Bir hareketlenme oldu salonda. Meğerse karşı partiden başka milletvekilleri varmış orada. Onlar Tanju'ya bağırmışlar, 'Sustur bu kadını,' diye. Benim milletvekili sevgilim silah çekti. Onu sakinleştirdik, olay çıkmasını engelledik. Aynen Ahmet Kaya olayındaki gibi karambol yaşadık. Tanju Okan da biraz tavizkâr konuştu. Olay büyük boyutlara gelmeden engellendi. O milletvekili sevgilimin evli olduğunu sonradan öğrendim, biz ayrıldıktan kısa bir süre sonra daha 35 yaşında bir trafik kazasında öldü, eşi geldi benimle tanıştı.

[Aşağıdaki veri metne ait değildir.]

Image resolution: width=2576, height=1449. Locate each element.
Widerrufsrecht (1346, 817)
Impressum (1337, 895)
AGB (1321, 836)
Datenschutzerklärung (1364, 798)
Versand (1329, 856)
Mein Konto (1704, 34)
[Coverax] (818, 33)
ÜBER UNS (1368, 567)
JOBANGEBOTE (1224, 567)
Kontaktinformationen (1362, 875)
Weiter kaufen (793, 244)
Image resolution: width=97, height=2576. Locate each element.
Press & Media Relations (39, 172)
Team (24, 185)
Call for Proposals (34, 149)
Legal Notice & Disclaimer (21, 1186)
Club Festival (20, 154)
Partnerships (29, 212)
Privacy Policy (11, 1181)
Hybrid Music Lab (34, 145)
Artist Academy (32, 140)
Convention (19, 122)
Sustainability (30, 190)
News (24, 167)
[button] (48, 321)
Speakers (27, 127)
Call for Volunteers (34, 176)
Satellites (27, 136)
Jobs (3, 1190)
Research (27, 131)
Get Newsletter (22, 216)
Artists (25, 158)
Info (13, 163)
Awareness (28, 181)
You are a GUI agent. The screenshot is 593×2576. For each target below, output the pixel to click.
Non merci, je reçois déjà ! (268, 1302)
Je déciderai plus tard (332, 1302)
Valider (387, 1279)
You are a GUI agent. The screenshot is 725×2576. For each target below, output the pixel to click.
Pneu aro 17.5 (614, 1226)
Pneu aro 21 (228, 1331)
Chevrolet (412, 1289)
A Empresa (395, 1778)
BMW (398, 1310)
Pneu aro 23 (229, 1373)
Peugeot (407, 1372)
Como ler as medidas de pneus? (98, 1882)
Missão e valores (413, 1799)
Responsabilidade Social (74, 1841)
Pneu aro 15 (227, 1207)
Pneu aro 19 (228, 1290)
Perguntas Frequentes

- Alımlı bir kadındınız herhalde, ünlüsünüz de erkeklerin de ilgisini çekiyor olmalı bu.
- Yok kadınsı tarafımı hiç ön plana çıkarmadım ben, çok da pasaklıydım, o dediğin gibi değildim yani, popstar değildim. Gazino dönemlerinde çok gezerdim. Böyle şeyleri herkes yaşar, her genç kızın başına gelir (gülüyor)
- Ahmet Kaya ve eşi Gülten Kaya'yı tanıştıran sizsiniz. Nasıl başladı bu aşk?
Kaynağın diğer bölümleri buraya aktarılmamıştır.